*EXERCISE GOAL*. Output the post on splitting a multi-career professional's LinkedIn Experience section, word for word and in full.

I always enjoy working with “multis.”
You know, those with more than one business interest, yearning to tell about both (or more) but needing a central theme to demonstrate the source of their energy. I should know I am one.
Like a fire hose, with so much to gush forth.
A bit different this time–for me an infrequent situation–coaching a multi-careerist professional whose first career was so rich, so broadly experienced, and whose expertise so well-earned that I urged her to split the career narrative in her Experience section into two:
- describing the past positions in her second career area, as I do with everyone,
- but to also add an entire single subsection to explain her pre-2000 work in her first career.
That first career subsection reads like a functional resume. Yes, I said resume.
The effect is amalgamating her first career it into a single functional historical “job” in her Experience section to help the reader understand that all those early skills she earned are in use every day in her second career, right now, in everything she does.
She would not be so successful in her second career without the skills from her first.
So what she chooses to say there, and how she is endorsed in her Skills section, are that much more important together.
Why?
Too often we tell “what” we accomplished, but holding those golden right-place, right-time, right “experience cards,” as I call them, are forever in your back pocket, ready to be brought out and used to play your hand for the deal you are dealt. Then placed back in the pocket when next needed. Different than a Wild West poker game, this is not cheating. It is smart story-telling and even smarter to demonstrate via tightly worded threads her varied reason(s) to be hired, from both careers.
Yes, the casual reader needs to be reminded, in different ways in different sections, that the entire professional is on display here, more than the sum of the parts of her careers. But this one is a special case.
She did just that, and really well, in her renovated LinkedIn profile.

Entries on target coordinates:
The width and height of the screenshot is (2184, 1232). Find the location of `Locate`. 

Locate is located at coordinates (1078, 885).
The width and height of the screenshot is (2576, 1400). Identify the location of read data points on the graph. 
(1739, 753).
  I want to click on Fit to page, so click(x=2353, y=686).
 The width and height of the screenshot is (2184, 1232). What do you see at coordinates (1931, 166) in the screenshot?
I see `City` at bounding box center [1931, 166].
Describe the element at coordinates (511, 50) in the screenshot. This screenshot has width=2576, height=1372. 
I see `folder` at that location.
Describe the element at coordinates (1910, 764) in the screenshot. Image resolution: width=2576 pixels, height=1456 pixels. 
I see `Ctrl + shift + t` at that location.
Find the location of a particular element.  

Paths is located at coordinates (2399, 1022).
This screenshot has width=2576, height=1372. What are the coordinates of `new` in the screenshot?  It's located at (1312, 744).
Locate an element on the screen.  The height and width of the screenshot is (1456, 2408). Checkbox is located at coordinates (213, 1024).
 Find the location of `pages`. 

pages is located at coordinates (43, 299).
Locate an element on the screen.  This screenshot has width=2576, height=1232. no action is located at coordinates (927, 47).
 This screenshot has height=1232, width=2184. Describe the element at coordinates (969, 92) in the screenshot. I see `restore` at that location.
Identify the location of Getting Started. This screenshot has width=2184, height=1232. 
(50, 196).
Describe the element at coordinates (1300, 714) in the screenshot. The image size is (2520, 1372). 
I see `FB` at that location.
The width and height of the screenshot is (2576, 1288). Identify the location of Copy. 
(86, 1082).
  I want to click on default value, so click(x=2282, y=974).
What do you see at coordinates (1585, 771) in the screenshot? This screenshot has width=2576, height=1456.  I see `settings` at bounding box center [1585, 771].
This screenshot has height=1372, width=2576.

*THE REPLY*.
I always enjoy working with “multis.”
You know, those with more than one business interest, yearning to tell about both (or more) but needing a central theme to demonstrate the source of their energy. I should know I am one.
Like a fire hose, with so much to gush forth.
A bit different this time–for me an infrequent situation–coaching a multi-careerist professional whose first career was so rich, so broadly experienced, and whose expertise so well-earned that I urged her to split the career narrative in her Experience section into two:
- describing the past positions in her second career area, as I do with everyone,
- but to also add an entire single subsection to explain her pre-2000 work in her first career.
That first career subsection reads like a functional resume. Yes, I said resume.
The effect is amalgamating her first career it into a single functional historical “job” in her Experience section to help the reader understand that all those early skills she earned are in use every day in her second career, right now, in everything she does.
She would not be so successful in her second career without the skills from her first.
So what she chooses to say there, and how she is endorsed in her Skills section, are that much more important together.
Why?
Too often we tell “what” we accomplished, but holding those golden right-place, right-time, right “experience cards,” as I call them, are forever in your back pocket, ready to be brought out and used to play your hand for the deal you are dealt. Then placed back in the pocket when next needed. Different than a Wild West poker game, this is not cheating. It is smart story-telling and even smarter to demonstrate via tightly worded threads her varied reason(s) to be hired, from both careers.
Yes, the casual reader needs to be reminded, in different ways in different sections, that the entire professional is on display here, more than the sum of the parts of her careers. But this one is a special case.
She did just that, and really well, in her renovated LinkedIn profile.